Historically, what the farmworker movement has done, going back to Cesar Chavez’s boycott of grapes, and other vegetables and fruits – we mobilize consumers around those issues. We highlight the mistreatment of workers, and consumers can play a hand in correcting it by boycotting the related products that we’re referring to.

But now there’s a growing consciousness around the country, and that’s backed up by experts in sales and marketing who study the bar-coding of purchases. More than a third of all consumers are conscientious buyers, and they are looking for healthy lifestyles, healthy environment and good treatment of other human beings. And it’s true of the animal industry as well — the Humane Society and others are very prominent. Consumers want to buy things that are not made by exploiting people, animals or resources, so we’re trying to capitalize on that to create a win-win-win situation, to give employers and food companies an incentive to do things in a better way.

How can consumers know how workers were treated?

We definitely need something along the lines of coffee’s Fair Trade approach, to make agricultural products produced in a similar vein. I think that will resonate with consumers and that’s the direction we would want to go.

How can people get involved in supporting farmworkers?

Help us with our fight with the R.J. Reynolds tobacco company. We’re organizing 20,000 tobacco cutters in five southern states who are working in intolerable conditions. You’re talking about an industry that makes billions and has not been hurt by this recession, and it is a national shame that farmworkers are still suffering the same conditions that Edward R. Murrow filmed in 1960 in that Harvest of Shame.

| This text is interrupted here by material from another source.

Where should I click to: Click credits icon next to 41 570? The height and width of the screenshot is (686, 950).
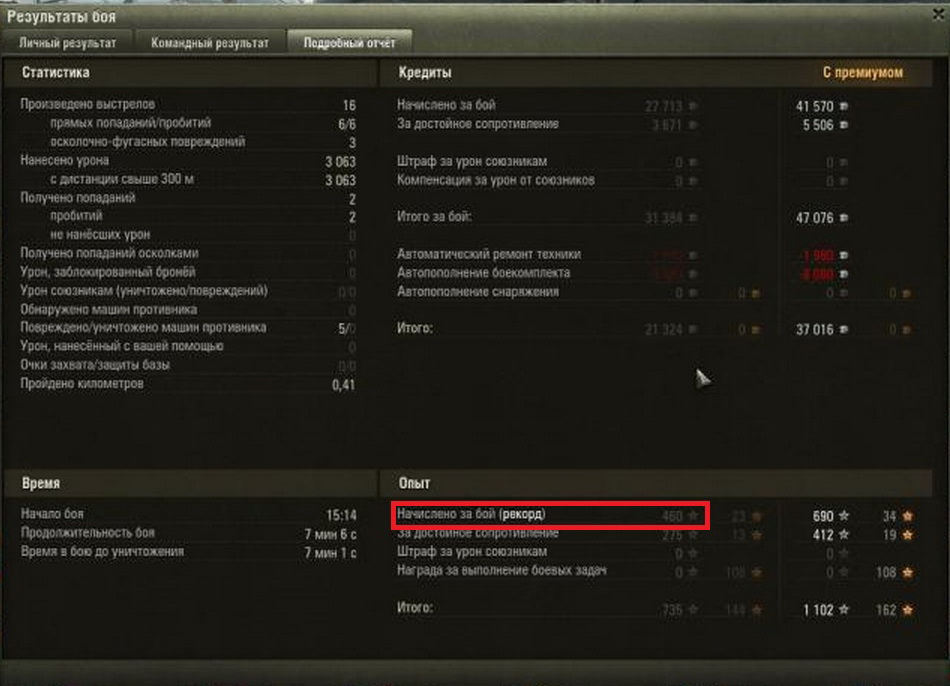843,107
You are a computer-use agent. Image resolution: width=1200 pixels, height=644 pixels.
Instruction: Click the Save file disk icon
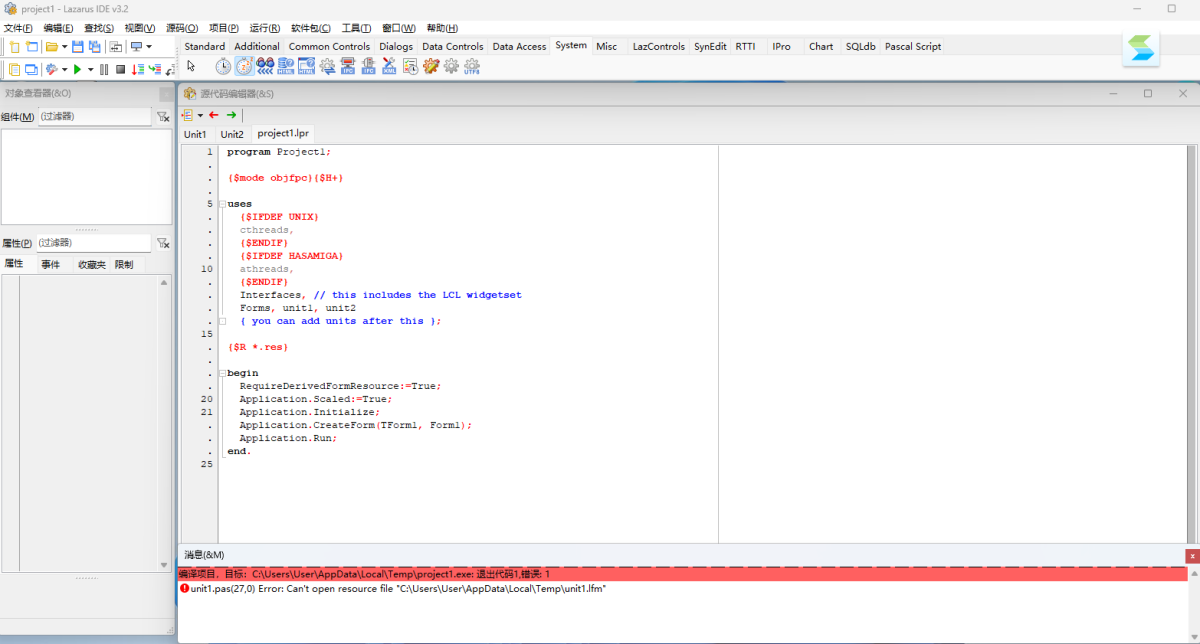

And the way they can help is to help us go after the financial partners of that company, which is the J.P. Morgan Chase bank. We are organizing a boycott of that bank until they tell the Reynolds to sit down and talk with FLOC about the workers at the bottom of their supply chain. And we’re going to trigger that boycott September 7th, the day after Labor Day, and we’re recruiting pledges of people if they have accounts or they know people who have accounts: churches, unions, community organizations, with Chase, to pledge to withdraw those and do business with another bank. And send the rich bankers and Reynolds that if you’re going to exploit farmworkers, you ain’t going to do it with our money.

To read more about workers in this food system, see In a Global Food System: Breaking Down Barriers and Improving Livelihoods for Food Workers and Making Sure the Food Industry Works for its Employees.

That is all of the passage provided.